En 2008 —durante la intendencia de Miguel Lifschitz— fue inaugurada una estatua de bronce de Ernesto Guevara, con motivo de cumplirse 80 años de su nacimiento. En el acto de inauguración estuvieron presentes hermanos e hijos del guerrillero muerto en Bolivia. Según Andrés Zerneri, autor de la obra, el material fue provisto por los vecinos que donaron miles de llaves con ese fin.
Días atrás, la Fundación Bases —que se define como liberal clásica— comenzó a recoger firmas para remover el monumento rosarino, aduciendo que se trataría de un homenaje a un “asesino del comunismo”, pasando por alto su trascendencia universal. La polémica quedó servida.
Los medios porteños informaron erróneamente que es la única estatua del “Che” en Argentina, omitiendo que en la casa de la ciudad de Alta Gracia —convertida en museo—, donde la familia Guevara vivió casi 11 años, existe una escultura de bronce de un Ernestito de pantalones cortos. En 2014 se inauguró una segunda estatua de tamaño real del “Che” adulto, vestido de uniforme.
La polémica no es nueva. En nuestro país, la erección de estatuas y monumentos y la denominación de calles y espacios públicos suelen suscitar este tipo de controversias. Son conocidos los recurrentes embates —orales y de hecho— sobre Julio Argentino Roca, Cristóbal Colón, Juan Lavalle y otros personajes quienes, para algunos, no merecen estatuas. Algo similar pasa con la nomenclatura urbana.

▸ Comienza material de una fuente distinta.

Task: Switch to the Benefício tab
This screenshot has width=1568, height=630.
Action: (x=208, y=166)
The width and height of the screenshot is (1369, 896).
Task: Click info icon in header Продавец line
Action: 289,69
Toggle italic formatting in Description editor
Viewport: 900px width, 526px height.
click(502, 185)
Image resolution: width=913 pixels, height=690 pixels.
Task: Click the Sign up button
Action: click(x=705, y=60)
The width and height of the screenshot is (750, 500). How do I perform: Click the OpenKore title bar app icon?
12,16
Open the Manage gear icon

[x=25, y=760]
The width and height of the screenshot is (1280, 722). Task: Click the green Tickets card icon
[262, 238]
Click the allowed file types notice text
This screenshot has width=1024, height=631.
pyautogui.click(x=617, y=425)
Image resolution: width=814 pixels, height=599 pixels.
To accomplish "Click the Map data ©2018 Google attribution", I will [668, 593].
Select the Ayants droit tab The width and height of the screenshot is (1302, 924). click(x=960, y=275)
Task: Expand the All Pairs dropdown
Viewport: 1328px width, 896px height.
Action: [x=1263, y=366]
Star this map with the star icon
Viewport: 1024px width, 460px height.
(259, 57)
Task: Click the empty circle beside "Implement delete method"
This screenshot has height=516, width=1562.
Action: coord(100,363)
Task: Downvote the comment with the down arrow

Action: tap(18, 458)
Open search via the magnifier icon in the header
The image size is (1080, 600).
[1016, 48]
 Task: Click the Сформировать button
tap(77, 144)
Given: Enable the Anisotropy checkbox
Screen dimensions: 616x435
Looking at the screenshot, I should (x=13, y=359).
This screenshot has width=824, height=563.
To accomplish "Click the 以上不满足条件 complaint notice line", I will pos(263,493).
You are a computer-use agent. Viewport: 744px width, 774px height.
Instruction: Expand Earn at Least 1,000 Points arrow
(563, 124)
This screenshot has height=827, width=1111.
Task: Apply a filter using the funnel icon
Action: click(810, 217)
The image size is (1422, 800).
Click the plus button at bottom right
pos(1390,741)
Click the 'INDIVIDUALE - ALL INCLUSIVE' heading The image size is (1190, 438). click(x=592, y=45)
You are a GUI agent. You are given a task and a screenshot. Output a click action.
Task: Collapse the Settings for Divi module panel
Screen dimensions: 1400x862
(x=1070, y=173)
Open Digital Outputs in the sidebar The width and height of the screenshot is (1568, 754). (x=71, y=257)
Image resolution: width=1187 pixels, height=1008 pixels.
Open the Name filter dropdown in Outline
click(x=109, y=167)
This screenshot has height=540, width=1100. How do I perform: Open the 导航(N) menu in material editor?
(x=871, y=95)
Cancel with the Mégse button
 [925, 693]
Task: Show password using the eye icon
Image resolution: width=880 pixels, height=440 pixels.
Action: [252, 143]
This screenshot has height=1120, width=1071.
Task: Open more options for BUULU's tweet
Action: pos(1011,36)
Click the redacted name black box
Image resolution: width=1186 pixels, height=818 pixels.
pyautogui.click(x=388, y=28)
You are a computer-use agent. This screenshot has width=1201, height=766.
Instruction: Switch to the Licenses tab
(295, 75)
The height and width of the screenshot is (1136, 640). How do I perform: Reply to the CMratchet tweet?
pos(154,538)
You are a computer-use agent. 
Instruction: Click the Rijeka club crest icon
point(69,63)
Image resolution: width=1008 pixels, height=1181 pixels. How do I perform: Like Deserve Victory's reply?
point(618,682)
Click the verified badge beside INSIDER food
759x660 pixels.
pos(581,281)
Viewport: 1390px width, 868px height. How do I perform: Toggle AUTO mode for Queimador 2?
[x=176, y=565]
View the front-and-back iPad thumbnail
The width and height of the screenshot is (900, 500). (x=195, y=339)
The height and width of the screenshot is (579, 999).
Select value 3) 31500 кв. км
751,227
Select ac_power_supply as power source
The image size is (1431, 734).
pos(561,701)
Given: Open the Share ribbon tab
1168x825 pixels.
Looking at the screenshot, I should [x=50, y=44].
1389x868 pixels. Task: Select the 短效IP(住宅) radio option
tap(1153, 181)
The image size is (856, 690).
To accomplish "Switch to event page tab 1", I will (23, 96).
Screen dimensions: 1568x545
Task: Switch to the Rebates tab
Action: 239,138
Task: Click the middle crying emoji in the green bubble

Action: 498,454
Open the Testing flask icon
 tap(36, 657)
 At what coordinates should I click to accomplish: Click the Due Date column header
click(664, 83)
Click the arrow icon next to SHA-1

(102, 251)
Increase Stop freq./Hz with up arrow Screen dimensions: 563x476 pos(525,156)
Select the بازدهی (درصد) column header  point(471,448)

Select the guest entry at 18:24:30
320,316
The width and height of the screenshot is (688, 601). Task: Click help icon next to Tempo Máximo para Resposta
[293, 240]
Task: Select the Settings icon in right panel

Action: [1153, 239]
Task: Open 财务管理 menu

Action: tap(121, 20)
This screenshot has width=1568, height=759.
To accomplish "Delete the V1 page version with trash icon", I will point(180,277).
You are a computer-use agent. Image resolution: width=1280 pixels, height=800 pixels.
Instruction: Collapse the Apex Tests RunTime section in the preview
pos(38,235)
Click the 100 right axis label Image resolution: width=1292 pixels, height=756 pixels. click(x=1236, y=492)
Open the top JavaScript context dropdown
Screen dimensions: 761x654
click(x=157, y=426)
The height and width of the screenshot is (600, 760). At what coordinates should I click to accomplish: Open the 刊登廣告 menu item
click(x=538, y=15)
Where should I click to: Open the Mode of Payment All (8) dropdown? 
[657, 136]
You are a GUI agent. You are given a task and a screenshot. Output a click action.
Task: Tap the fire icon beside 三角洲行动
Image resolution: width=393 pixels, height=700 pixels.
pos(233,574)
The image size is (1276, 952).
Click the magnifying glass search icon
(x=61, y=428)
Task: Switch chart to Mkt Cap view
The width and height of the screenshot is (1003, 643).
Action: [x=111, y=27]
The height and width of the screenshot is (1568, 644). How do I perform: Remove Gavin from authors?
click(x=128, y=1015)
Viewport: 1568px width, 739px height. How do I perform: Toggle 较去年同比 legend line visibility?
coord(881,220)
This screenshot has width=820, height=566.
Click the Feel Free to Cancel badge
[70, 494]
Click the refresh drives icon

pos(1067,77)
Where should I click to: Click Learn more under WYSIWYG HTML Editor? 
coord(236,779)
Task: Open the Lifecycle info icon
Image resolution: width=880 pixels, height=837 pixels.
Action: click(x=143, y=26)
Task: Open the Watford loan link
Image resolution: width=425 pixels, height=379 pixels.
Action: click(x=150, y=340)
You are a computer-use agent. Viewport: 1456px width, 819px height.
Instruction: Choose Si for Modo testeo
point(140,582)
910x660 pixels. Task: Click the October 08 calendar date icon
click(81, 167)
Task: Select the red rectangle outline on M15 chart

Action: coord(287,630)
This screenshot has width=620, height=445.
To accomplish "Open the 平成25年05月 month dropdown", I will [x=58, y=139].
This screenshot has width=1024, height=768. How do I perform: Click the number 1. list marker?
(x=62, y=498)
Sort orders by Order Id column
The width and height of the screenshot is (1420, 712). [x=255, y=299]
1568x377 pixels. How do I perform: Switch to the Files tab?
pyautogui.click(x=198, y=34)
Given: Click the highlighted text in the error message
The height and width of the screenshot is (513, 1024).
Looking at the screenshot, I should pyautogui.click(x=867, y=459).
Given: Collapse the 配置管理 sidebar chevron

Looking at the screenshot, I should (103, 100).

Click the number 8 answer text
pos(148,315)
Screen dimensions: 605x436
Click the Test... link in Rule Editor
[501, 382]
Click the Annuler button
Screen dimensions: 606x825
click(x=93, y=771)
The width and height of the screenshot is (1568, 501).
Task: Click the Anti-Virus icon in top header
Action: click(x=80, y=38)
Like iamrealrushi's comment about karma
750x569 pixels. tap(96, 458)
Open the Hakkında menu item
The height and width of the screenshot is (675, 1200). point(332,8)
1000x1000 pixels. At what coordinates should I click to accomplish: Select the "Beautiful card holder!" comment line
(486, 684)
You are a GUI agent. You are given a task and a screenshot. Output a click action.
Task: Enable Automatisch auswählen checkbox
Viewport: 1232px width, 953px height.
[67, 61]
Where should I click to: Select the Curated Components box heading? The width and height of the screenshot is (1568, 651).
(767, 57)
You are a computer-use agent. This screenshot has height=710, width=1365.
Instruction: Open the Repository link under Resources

Si existiera una legislación precisa e irrefutable o una “historia única” quizás las cosas se simplificarían, pero en Argentina no las hay y estas decisiones suelen adoptarse conforme a criterios subjetivos que no siempre revisten consenso general. En esa línea, incluso, se cayó en la tentación de rendir homenajes de este tipo en vida o a muertos recientes.
En nuestra ciudad de Córdoba se han cuestionado por distintas vías algunas denominaciones de calles y avenidas: Hugo Wast, Wenceslao Paunero, Julio A. Roca y Colón, entre otras. Sin entrar a valorar los argumentos de quienes impugnan esos nombres, una primera reflexión sería que para considerar y, en su caso, dar curso a esta clase de solicitudes debiera existir un consenso claramente mayoritario y generalizado. En otras palabras, un clamor bien audible. Caso contrario, se corre el riesgo de abrir una caja de Pandora y de que —remedando el dicho popular—“no quede muñeco con cabeza”.
Es conocida la inveterada afición de los argentinos por discutirlo todo y a todos —lo cual no está mal si se lo hace con respeto y tolerancia— con las consiguientes divisiones y grietas que ello conlleva. Siendo así, es posible que en el caso que nos ocupa muy pocos personajes históricos —contados con los dedos— superen el implacable filtro de la opinión pública. Por distintas razones, la gran mayoría de ellos dividirían la biblioteca.
Por eso mismo, un signo de madurez sería, de aquí en más, ser austeros y responsables a la hora de instalar homenajes imperecederos en la vía pública e igualmente moderados a la hora de evaluar o reconsiderar decisiones tomadas en otros tiempos y contexto cultural. Lo que no quiere decir que todo lo hecho sea intocable. Pero si se toca algo, debe ser con fundamentos muy sólidos y, sobre todo, amplio consenso para no caer en una caza de brujas.
Si no es así, lo mejor es dejar que estos impulsos y cuestionamientos queden planteados en el plano del debate público, que siempre enriquece si es tolerante, maduro y plural.